== TEXT PROVIDED ==

The opening in February 2016 of Cheniere Energy’s Sabine Pass LNG export terminal in Louisiana — the first export facility in the lower 48 states — helped push the country from being a net importer of natural gas to a net exporter for four of the first six months of 2017, according to the U.S. Census Bureau.

LNG exports natural gas
| EIA

The U.S. ranked 16th in LNG exports in 2016, with only a 1.1% market share. But about half of global export capacity under construction is in the U.S.

Sabine Pass and the only other existing export terminal in the U.S., ConocoPhillips’ Kenai LNG Plant in Nikiski, Alaska, have a combined capacity of 2.3 Bcfd. An additional 11 other terminals with a combined capacity of 16.4 Bcfd have been approved, and 14 terminals (25 Bcfd) have pending applications or are in the prefiling stage, according to FERC.

| EIA

The Trump administration has pushed to expand LNG exports, particularly to European Union countries dependent on Russian gas, continuing an Obama-era policy to counter Russian influence. Russia supplied more than one-third of Europe’s gas in 2016 and is expected to remain its biggest supplier through 2035.

Although some government strategists find U.S. shale gas wealth appealing as a geopolitical lever, economists say exporting too much gas could expose U.S. consumers, industrial users and electric generators to much higher world prices. Australia’s surge in LNG exports provides a cautionary tale. The country, which exported 62% of its production last year, was hit with a February heat wave that resulted in gas shortages and blackouts.

But there is no agreement on what is the tipping point for the U.S. or how soon we could get there. The answer depends on at least three variables: How big is the U.S. supply? How much demand is there for U.S. exports? And what will be the impact of increasing exports on U.S. gas prices? (See related story, No Agreement on Tipping Point for LNG Exports.)

===
== MATERIAL SHOWN ==

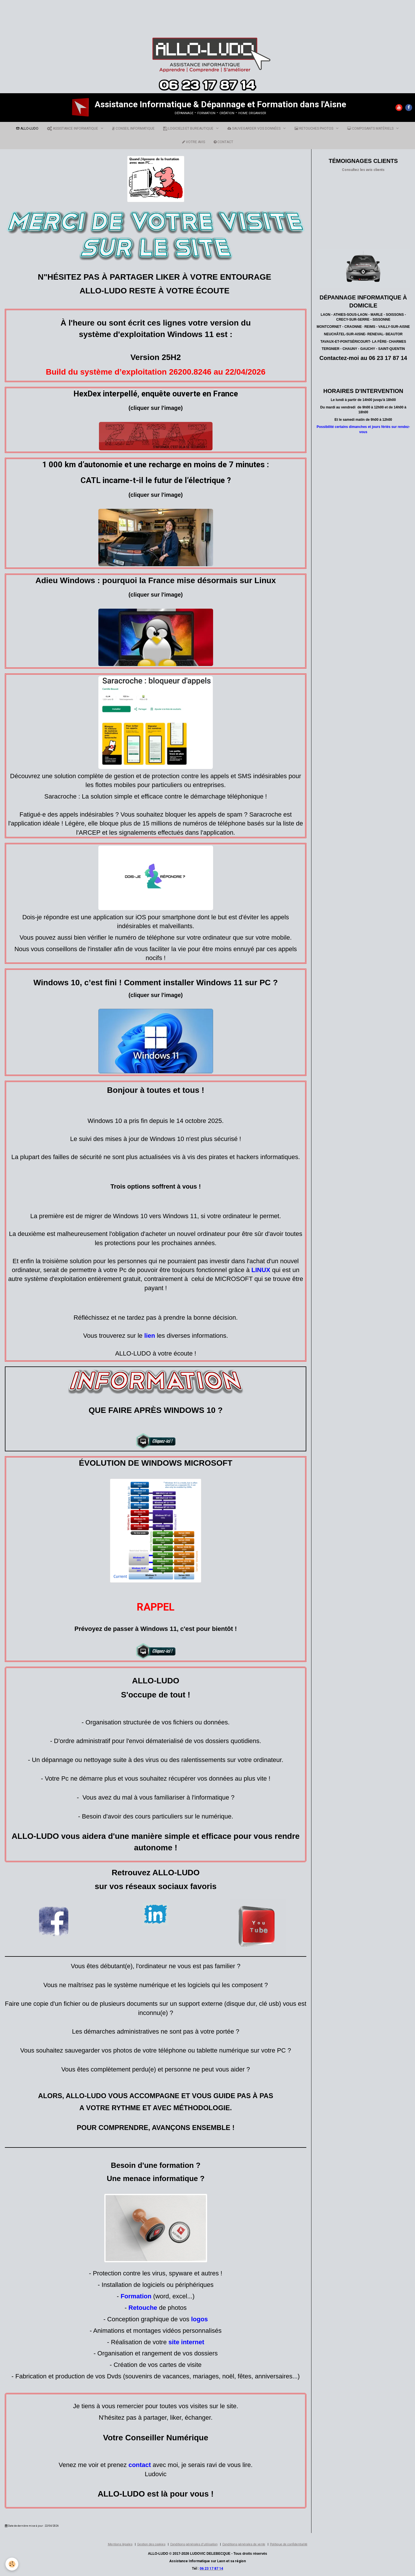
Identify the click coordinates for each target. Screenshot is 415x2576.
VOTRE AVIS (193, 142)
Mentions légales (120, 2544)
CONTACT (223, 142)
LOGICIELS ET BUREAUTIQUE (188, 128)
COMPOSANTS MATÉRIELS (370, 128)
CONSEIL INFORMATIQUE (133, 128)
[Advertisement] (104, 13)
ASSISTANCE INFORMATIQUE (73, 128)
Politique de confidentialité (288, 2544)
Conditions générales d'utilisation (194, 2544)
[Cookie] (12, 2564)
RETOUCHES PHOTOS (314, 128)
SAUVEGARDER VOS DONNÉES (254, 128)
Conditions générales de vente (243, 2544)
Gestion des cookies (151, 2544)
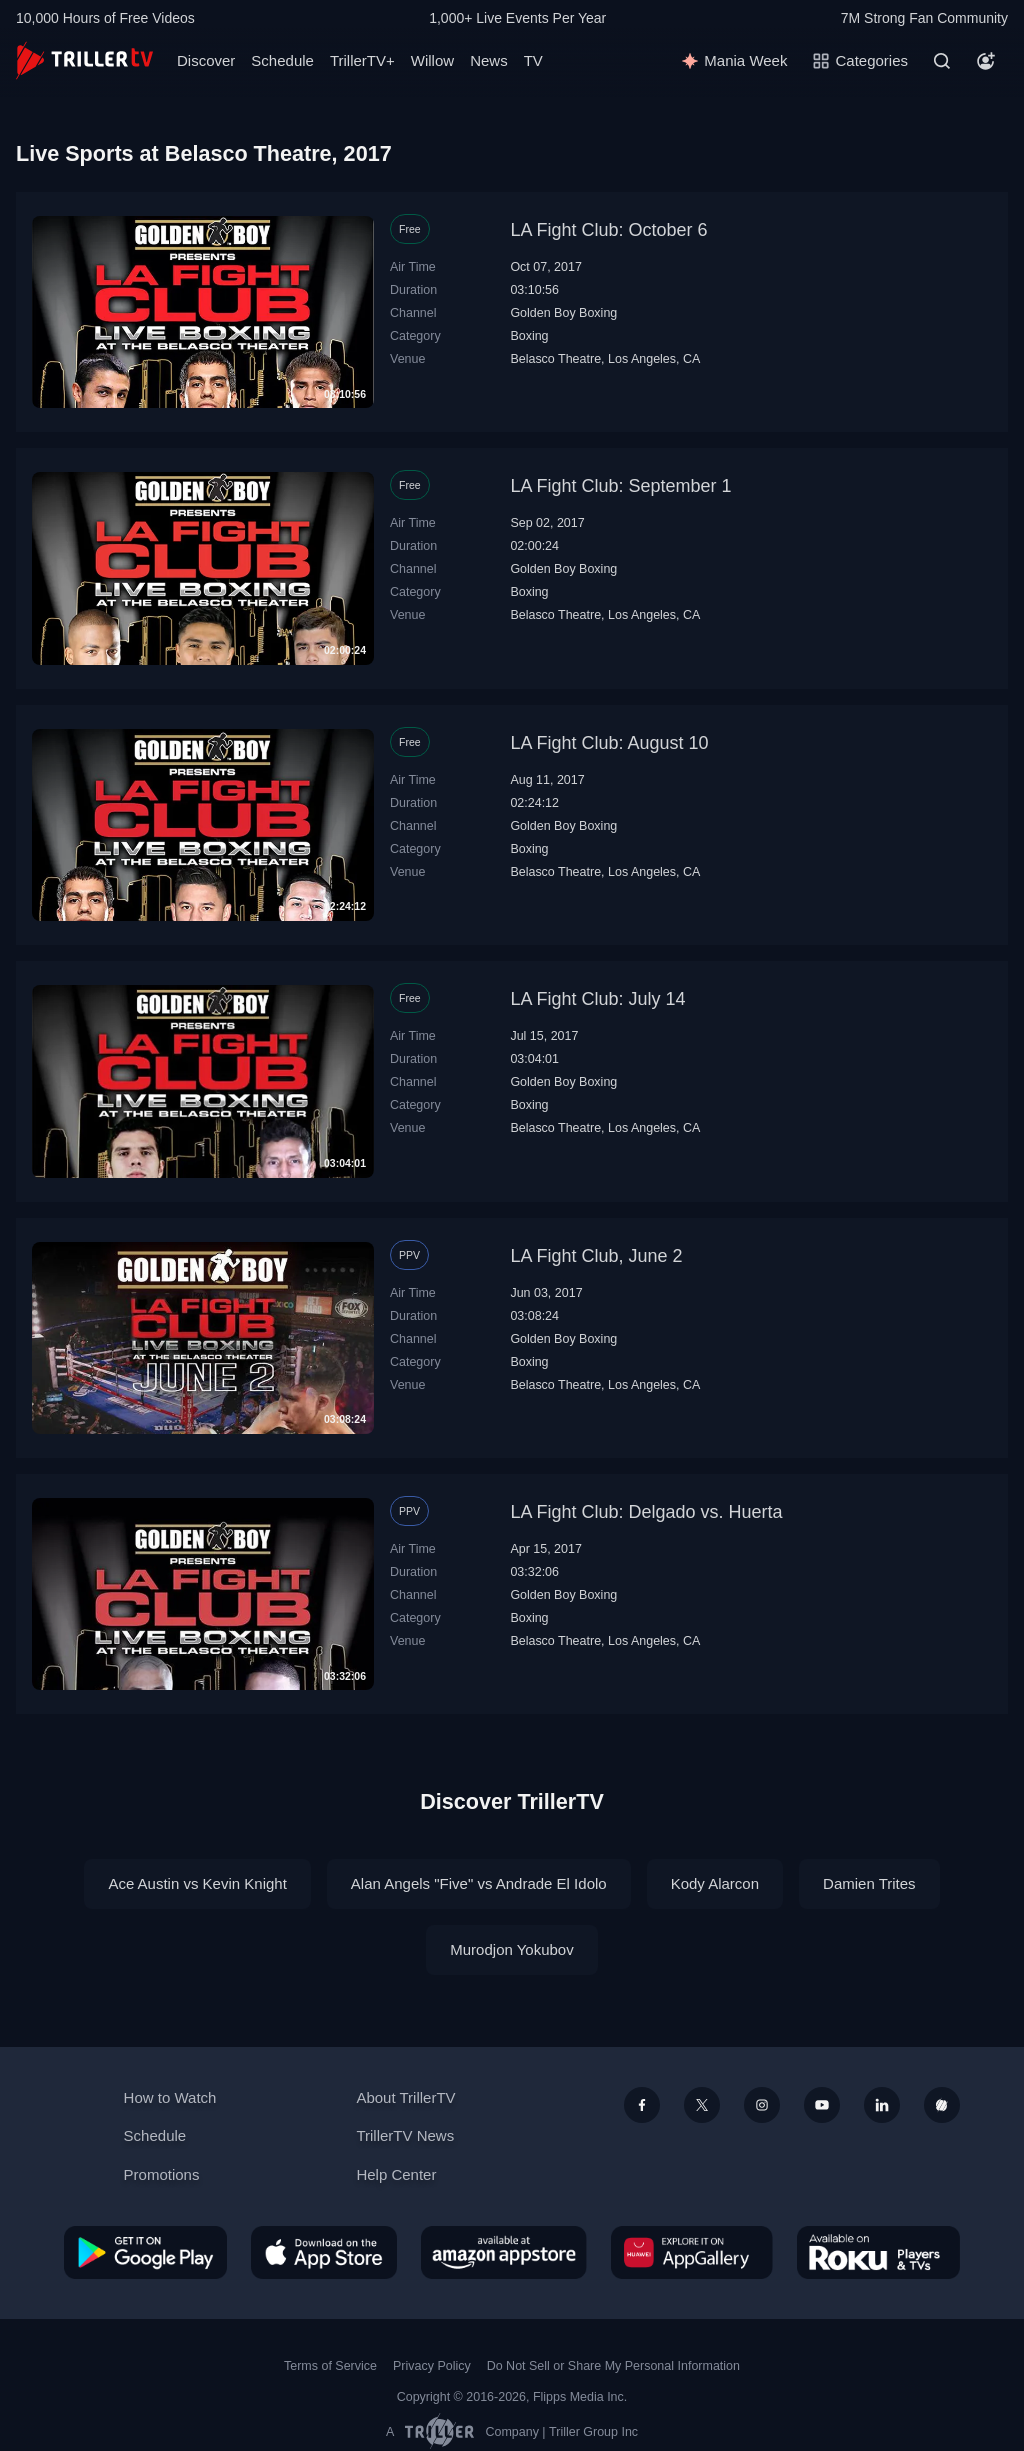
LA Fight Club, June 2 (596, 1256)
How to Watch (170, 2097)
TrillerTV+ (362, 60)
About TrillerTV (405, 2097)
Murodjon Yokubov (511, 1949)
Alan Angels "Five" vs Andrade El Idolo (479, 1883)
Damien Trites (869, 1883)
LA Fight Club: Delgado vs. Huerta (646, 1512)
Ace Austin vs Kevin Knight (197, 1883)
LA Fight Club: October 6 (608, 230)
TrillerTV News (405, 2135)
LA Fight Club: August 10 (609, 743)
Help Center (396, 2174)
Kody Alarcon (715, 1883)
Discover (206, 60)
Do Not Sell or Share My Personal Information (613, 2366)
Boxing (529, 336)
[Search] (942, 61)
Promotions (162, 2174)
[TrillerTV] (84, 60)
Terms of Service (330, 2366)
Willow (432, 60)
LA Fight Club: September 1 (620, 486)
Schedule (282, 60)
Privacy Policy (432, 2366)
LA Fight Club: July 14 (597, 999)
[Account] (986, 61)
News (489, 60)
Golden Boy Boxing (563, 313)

===

### SET TASKS
a - In the text on U.S. LNG exports, where did the U.S. rank in LNG exports in 2016, and what market share did it hold?
b - List each line of the listing above that contains the string "TrillerTV".

### FULL ANSWERS
a - The U.S. ranked 16th, with a 1.1% market share.

b -
TrillerTV+ (362, 60)
About TrillerTV (405, 2097)
TrillerTV News (405, 2135)
[TrillerTV] (84, 60)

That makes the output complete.